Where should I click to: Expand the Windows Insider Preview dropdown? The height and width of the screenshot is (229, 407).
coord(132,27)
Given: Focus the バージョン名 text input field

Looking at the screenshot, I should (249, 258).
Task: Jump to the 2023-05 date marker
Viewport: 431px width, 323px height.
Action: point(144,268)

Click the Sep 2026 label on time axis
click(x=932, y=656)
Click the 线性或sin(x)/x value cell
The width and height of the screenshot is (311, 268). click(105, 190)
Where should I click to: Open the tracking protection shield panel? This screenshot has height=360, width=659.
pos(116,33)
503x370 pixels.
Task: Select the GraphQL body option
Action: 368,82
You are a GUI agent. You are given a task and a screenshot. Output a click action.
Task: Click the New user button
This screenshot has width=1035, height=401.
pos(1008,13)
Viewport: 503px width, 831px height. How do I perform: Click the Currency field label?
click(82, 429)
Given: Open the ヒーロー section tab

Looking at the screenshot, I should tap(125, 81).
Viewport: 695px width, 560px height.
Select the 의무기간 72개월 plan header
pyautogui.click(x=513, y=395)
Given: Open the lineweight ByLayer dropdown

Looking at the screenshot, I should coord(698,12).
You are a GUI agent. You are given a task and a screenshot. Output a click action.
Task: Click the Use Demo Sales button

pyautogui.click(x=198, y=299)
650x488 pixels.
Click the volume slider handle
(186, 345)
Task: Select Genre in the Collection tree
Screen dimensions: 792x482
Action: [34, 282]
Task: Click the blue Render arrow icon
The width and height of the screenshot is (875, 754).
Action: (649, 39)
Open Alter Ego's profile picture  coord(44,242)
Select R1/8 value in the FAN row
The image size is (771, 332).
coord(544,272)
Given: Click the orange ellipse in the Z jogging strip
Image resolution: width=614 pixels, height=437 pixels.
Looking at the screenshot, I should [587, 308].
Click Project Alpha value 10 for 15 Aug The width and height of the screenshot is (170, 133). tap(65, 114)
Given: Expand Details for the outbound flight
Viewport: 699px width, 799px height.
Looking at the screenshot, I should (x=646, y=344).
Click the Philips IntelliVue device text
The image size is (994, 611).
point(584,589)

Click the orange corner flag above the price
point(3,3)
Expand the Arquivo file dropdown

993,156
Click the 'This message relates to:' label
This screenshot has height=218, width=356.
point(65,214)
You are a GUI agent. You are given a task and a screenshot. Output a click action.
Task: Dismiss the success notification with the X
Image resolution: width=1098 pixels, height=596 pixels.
_ _ _ _ _
> **TO DO**: In the records above, find the line with "Given: Focus the バージョン名 text input field"; write out exactly that line and each one after it, stopping after the line with "Select R1/8 value in the FAN row".

> **SOLUTION TO THE EXERCISE**:
Given: Focus the バージョン名 text input field

Looking at the screenshot, I should (249, 258).
Task: Jump to the 2023-05 date marker
Viewport: 431px width, 323px height.
Action: point(144,268)

Click the Sep 2026 label on time axis
click(x=932, y=656)
Click the 线性或sin(x)/x value cell
The width and height of the screenshot is (311, 268). click(105, 190)
Where should I click to: Open the tracking protection shield panel? This screenshot has height=360, width=659.
pos(116,33)
503x370 pixels.
Task: Select the GraphQL body option
Action: 368,82
You are a GUI agent. You are given a task and a screenshot. Output a click action.
Task: Click the New user button
This screenshot has width=1035, height=401.
pos(1008,13)
Viewport: 503px width, 831px height. How do I perform: Click the Currency field label?
click(82, 429)
Given: Open the ヒーロー section tab

Looking at the screenshot, I should tap(125, 81).
Viewport: 695px width, 560px height.
Select the 의무기간 72개월 plan header
pyautogui.click(x=513, y=395)
Given: Open the lineweight ByLayer dropdown

Looking at the screenshot, I should coord(698,12).
You are a GUI agent. You are given a task and a screenshot. Output a click action.
Task: Click the Use Demo Sales button

pyautogui.click(x=198, y=299)
650x488 pixels.
Click the volume slider handle
(186, 345)
Task: Select Genre in the Collection tree
Screen dimensions: 792x482
Action: [34, 282]
Task: Click the blue Render arrow icon
The width and height of the screenshot is (875, 754).
Action: (649, 39)
Open Alter Ego's profile picture  coord(44,242)
Select R1/8 value in the FAN row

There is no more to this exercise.